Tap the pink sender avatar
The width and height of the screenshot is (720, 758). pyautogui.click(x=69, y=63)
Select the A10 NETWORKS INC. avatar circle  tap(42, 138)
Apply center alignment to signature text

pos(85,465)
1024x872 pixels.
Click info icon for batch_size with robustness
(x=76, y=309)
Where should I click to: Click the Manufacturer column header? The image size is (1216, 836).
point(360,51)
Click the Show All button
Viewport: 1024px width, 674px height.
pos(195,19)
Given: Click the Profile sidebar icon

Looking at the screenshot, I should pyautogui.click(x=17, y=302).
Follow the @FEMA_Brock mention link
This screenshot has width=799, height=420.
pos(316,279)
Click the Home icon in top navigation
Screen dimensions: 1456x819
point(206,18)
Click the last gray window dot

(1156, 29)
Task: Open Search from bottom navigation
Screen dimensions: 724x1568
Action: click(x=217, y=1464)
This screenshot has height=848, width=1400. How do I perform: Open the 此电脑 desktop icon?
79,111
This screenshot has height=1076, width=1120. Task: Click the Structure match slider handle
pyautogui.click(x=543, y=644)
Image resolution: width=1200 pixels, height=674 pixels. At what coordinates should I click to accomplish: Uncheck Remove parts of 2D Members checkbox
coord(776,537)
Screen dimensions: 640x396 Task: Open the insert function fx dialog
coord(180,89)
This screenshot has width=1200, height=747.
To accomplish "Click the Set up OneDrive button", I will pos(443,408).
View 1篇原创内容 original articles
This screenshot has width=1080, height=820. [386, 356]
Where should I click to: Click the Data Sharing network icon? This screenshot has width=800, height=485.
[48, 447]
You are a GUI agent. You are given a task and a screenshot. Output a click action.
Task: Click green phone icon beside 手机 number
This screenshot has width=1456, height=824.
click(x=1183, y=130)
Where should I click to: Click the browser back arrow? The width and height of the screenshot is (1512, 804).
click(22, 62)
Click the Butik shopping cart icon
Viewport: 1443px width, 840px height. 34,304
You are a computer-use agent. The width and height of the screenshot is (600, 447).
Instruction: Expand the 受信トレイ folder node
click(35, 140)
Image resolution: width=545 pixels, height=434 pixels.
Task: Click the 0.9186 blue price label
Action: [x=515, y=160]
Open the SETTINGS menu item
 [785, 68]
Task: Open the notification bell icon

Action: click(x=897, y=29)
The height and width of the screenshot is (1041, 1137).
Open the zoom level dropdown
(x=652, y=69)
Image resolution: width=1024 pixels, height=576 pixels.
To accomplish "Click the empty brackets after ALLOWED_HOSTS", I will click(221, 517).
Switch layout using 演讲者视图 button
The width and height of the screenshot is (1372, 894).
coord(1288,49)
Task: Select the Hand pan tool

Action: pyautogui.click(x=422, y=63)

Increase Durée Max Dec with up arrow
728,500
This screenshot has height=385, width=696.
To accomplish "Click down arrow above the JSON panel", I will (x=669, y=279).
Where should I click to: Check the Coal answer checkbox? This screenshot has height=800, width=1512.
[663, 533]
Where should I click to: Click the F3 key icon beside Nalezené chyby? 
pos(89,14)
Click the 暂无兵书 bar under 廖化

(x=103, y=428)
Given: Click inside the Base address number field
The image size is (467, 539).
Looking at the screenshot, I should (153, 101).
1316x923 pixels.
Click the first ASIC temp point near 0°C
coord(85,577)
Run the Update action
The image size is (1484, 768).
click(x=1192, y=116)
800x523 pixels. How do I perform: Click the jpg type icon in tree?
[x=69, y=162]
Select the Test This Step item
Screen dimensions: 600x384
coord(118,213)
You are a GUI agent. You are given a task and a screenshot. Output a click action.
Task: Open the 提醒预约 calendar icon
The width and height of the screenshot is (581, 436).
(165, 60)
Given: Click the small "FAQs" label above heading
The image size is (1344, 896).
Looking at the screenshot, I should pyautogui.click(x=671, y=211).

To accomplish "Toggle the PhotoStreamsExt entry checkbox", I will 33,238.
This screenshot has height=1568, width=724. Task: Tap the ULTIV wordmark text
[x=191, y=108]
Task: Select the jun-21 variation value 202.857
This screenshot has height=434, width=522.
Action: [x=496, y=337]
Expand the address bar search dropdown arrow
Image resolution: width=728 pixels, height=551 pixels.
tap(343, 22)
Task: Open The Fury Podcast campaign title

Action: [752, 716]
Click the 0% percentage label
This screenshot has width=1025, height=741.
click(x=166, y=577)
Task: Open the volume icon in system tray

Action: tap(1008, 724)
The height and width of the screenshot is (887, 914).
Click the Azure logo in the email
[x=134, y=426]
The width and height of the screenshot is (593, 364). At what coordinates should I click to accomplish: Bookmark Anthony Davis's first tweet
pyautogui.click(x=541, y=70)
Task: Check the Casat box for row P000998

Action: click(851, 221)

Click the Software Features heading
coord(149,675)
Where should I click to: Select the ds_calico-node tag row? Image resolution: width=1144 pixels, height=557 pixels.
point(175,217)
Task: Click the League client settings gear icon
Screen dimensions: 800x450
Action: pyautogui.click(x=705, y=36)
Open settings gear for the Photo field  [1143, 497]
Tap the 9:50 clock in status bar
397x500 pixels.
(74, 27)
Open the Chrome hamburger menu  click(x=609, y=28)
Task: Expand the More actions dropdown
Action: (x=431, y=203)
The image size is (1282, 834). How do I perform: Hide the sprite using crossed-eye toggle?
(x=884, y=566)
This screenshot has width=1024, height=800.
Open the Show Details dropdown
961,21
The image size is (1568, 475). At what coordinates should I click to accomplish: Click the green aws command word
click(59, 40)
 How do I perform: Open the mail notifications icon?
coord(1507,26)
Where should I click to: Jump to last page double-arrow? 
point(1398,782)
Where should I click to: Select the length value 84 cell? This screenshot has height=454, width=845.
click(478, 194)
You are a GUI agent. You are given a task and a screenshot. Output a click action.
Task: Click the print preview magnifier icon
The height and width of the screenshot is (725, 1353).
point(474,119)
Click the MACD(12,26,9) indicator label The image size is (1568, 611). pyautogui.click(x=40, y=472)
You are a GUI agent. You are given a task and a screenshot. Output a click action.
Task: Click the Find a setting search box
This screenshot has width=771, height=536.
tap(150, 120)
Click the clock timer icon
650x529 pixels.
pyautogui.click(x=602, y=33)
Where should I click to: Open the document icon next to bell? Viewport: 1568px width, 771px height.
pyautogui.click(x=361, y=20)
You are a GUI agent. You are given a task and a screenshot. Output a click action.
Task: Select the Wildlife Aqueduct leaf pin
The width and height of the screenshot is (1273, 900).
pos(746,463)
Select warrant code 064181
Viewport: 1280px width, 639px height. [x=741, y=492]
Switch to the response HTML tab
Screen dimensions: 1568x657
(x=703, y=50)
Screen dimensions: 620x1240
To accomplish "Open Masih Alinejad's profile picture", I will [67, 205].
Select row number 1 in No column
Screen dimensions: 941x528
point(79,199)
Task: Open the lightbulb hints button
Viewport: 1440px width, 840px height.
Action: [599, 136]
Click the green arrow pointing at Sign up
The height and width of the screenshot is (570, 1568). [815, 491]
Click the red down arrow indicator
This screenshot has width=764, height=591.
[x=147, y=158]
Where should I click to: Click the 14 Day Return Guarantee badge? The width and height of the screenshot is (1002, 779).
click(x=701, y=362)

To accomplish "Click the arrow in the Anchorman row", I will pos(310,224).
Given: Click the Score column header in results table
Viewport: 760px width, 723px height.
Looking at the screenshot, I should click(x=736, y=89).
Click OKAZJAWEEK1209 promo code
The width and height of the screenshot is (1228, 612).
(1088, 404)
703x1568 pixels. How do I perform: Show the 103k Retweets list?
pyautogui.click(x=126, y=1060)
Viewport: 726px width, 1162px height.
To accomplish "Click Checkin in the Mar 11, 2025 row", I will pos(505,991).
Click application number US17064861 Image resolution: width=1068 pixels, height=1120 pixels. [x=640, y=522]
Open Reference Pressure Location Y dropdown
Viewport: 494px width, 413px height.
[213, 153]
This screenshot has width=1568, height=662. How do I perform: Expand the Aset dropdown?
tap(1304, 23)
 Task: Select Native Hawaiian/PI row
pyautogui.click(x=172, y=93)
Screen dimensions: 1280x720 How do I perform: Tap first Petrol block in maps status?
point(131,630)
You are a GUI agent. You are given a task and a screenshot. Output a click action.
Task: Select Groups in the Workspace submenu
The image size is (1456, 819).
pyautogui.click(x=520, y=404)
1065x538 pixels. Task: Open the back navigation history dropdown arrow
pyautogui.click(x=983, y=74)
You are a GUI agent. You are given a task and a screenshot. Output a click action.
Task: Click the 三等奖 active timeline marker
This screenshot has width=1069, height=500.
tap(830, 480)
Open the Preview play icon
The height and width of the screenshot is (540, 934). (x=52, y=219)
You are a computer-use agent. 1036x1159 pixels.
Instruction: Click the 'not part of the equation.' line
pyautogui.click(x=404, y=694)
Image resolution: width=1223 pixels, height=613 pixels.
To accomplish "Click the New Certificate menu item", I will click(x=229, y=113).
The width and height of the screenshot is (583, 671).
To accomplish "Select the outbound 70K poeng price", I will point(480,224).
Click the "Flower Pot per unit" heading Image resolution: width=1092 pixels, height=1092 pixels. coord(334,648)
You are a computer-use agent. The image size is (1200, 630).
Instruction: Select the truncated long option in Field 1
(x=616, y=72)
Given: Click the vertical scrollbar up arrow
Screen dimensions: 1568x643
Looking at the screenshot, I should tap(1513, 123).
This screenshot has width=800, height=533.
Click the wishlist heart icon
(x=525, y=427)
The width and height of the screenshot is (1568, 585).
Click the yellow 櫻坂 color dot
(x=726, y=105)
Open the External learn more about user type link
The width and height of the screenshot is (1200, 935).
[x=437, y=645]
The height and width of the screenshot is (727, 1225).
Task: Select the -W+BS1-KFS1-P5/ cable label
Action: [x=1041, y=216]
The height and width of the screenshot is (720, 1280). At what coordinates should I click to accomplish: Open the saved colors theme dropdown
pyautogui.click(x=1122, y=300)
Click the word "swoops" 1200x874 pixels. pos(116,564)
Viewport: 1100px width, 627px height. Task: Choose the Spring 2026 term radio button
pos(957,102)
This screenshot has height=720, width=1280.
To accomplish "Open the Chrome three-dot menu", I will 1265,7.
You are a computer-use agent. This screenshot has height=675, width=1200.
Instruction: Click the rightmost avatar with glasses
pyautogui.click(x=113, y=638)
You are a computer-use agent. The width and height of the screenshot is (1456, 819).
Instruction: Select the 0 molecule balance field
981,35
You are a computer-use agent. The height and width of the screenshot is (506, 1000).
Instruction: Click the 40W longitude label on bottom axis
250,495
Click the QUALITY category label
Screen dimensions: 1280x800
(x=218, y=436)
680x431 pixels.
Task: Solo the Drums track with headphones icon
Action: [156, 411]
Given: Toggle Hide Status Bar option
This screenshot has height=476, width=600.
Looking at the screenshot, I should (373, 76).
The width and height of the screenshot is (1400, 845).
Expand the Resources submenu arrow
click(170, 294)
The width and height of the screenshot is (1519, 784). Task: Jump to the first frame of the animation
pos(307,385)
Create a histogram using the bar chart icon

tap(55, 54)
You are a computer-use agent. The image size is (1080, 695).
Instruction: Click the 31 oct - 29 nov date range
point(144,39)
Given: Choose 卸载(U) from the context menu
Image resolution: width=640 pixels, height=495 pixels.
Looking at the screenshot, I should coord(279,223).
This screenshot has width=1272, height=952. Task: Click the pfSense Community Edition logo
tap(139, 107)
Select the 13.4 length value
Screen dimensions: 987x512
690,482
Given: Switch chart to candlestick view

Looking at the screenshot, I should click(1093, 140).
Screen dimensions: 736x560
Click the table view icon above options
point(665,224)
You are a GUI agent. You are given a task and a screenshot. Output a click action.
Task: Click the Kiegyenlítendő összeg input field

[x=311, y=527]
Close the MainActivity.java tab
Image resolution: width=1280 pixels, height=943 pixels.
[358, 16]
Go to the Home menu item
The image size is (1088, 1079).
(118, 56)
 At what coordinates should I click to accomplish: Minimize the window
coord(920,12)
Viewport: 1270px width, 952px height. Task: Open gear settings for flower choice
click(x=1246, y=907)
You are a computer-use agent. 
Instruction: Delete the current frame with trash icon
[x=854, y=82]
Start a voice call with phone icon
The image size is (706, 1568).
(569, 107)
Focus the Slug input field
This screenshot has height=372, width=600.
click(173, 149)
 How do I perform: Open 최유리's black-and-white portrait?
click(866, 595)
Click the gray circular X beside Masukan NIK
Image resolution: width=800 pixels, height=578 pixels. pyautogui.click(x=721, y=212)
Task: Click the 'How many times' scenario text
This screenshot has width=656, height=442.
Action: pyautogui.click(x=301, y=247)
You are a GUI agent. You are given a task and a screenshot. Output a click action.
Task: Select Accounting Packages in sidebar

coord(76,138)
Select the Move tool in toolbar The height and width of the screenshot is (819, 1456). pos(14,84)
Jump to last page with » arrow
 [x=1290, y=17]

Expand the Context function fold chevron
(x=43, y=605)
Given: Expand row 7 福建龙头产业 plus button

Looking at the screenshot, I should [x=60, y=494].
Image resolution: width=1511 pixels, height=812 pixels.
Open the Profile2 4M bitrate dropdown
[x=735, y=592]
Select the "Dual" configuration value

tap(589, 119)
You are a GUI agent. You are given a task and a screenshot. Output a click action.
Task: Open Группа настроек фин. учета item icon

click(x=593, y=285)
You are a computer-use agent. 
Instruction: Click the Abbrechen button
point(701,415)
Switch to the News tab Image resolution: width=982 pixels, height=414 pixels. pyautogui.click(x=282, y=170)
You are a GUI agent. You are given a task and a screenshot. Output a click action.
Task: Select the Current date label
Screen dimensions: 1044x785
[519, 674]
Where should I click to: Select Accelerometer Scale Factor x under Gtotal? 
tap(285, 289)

[EXERCISE DETAILS] Only an exact copy is wanted here: the line containing "How do I perform: Open 최유리's" and every later line, up to and including the last line of the listing.

[SOLVED PROBLEM]
 How do I perform: Open 최유리's black-and-white portrait?
click(866, 595)
Click the gray circular X beside Masukan NIK
Image resolution: width=800 pixels, height=578 pixels. pyautogui.click(x=721, y=212)
Task: Click the 'How many times' scenario text
This screenshot has width=656, height=442.
Action: pyautogui.click(x=301, y=247)
You are a GUI agent. You are given a task and a screenshot. Output a click action.
Task: Select Accounting Packages in sidebar

coord(76,138)
Select the Move tool in toolbar The height and width of the screenshot is (819, 1456). pos(14,84)
Jump to last page with » arrow
 [x=1290, y=17]

Expand the Context function fold chevron
(x=43, y=605)
Given: Expand row 7 福建龙头产业 plus button

Looking at the screenshot, I should [x=60, y=494].
Image resolution: width=1511 pixels, height=812 pixels.
Open the Profile2 4M bitrate dropdown
[x=735, y=592]
Select the "Dual" configuration value

tap(589, 119)
You are a GUI agent. You are given a task and a screenshot. Output a click action.
Task: Open Группа настроек фин. учета item icon

click(x=593, y=285)
You are a computer-use agent. 
Instruction: Click the Abbrechen button
point(701,415)
Switch to the News tab Image resolution: width=982 pixels, height=414 pixels. pyautogui.click(x=282, y=170)
You are a GUI agent. You are given a task and a screenshot. Output a click action.
Task: Select the Current date label
Screen dimensions: 1044x785
[519, 674]
Where should I click to: Select Accelerometer Scale Factor x under Gtotal? 
tap(285, 289)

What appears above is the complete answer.